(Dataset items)
#####

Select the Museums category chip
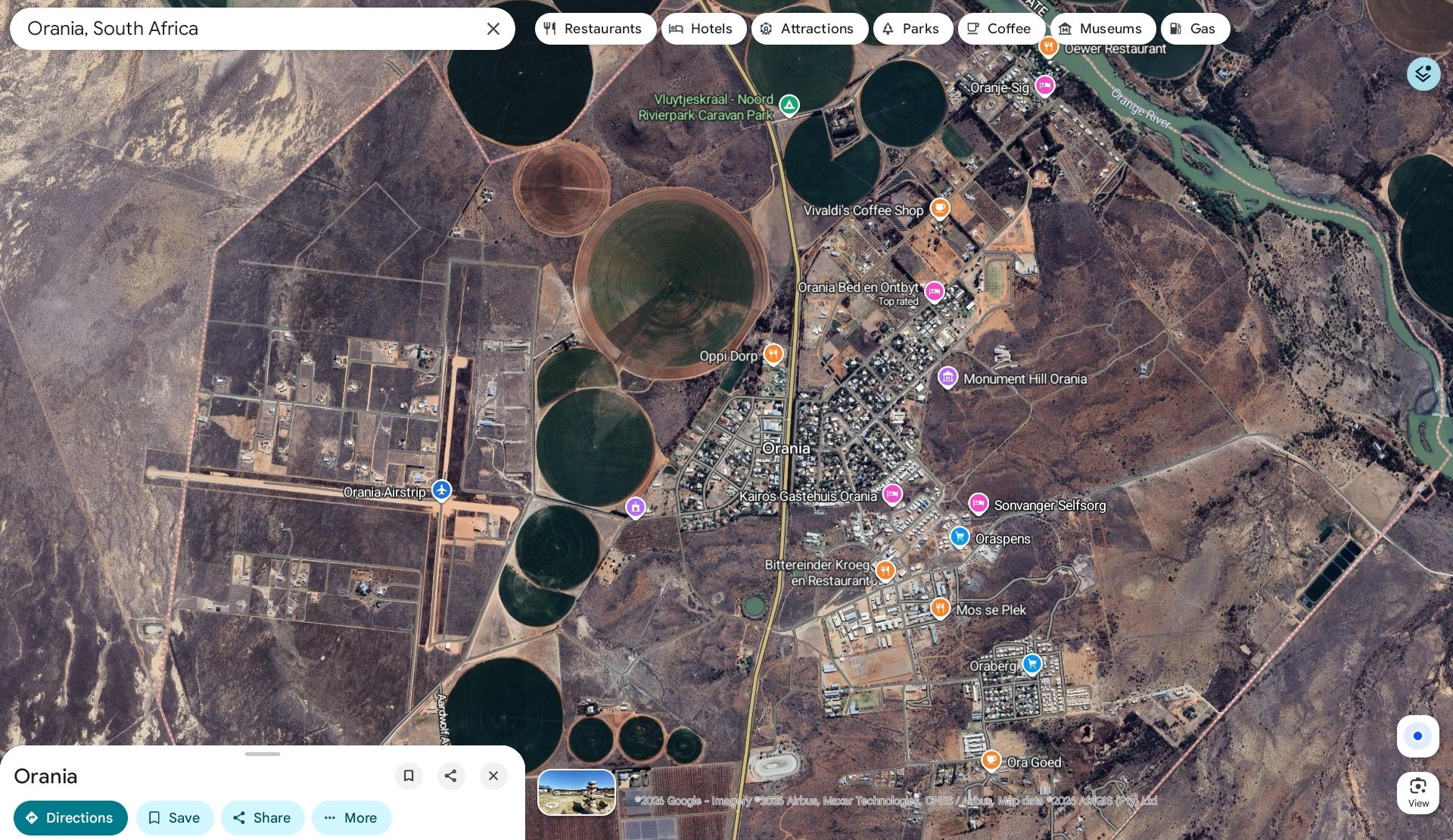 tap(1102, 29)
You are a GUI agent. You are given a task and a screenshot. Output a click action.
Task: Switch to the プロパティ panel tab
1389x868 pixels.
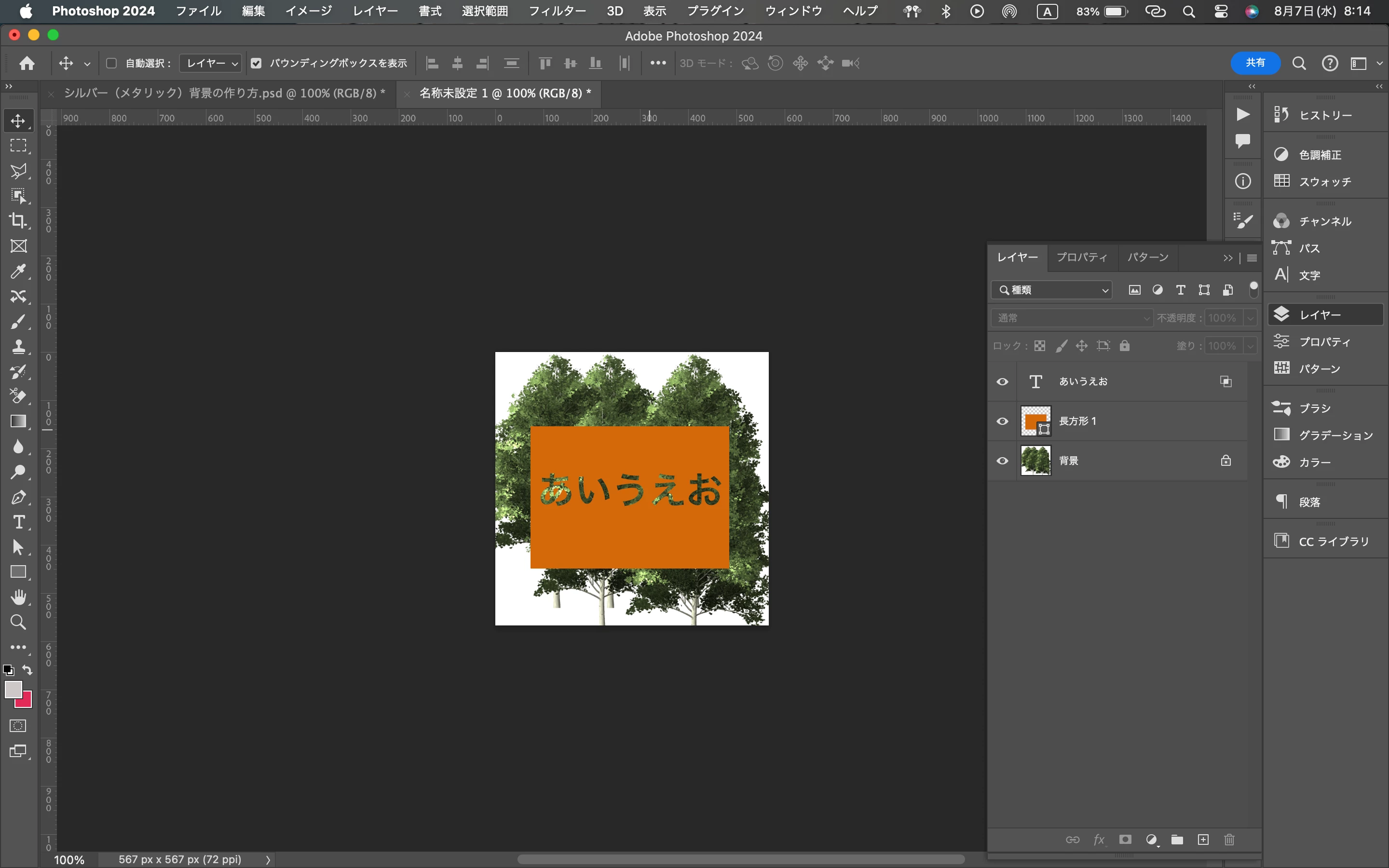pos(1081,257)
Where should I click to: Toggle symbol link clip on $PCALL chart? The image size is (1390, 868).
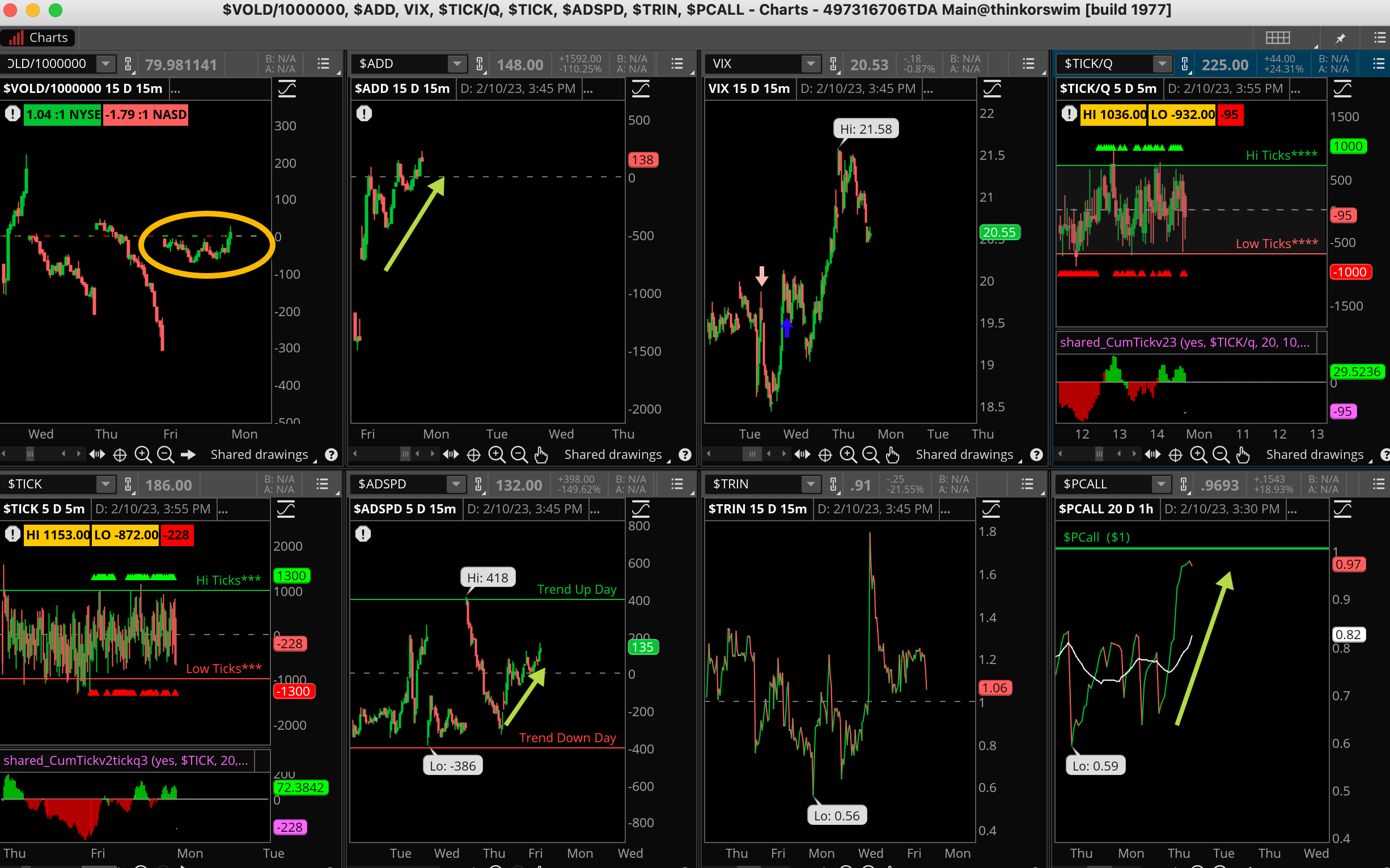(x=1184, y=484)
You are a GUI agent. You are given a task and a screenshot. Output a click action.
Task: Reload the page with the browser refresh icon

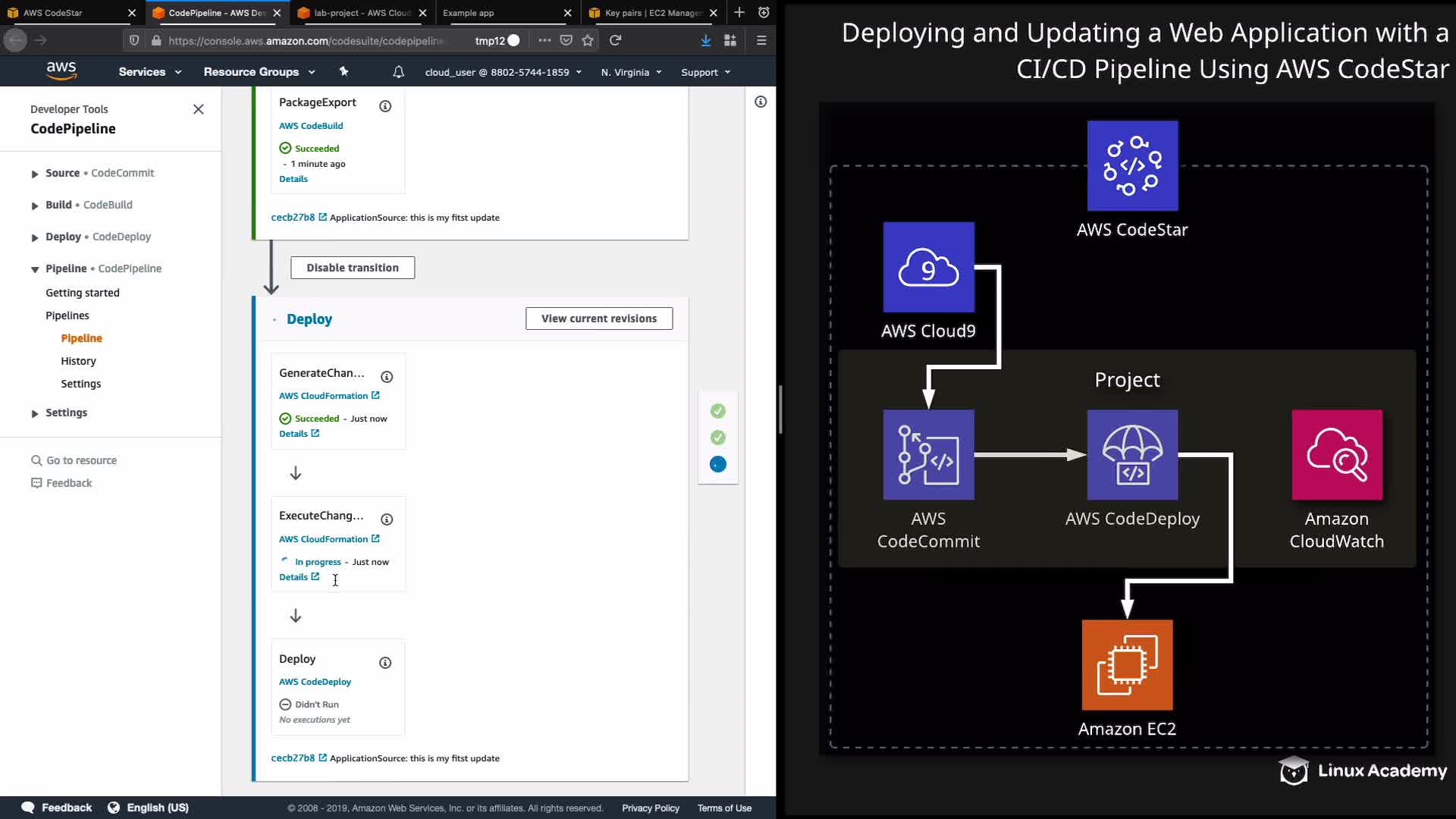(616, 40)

#####

Carry over each record above character for character, with the pictures left out.

Select the Museums category chip
 tap(1102, 29)
You are a GUI agent. You are given a task and a screenshot. Output a click action.
Task: Switch to the プロパティ panel tab
1389x868 pixels.
pos(1081,257)
Where should I click to: Toggle symbol link clip on $PCALL chart? The image size is (1390, 868).
(x=1184, y=484)
You are a GUI agent. You are given a task and a screenshot. Output a click action.
Task: Reload the page with the browser refresh icon

(616, 40)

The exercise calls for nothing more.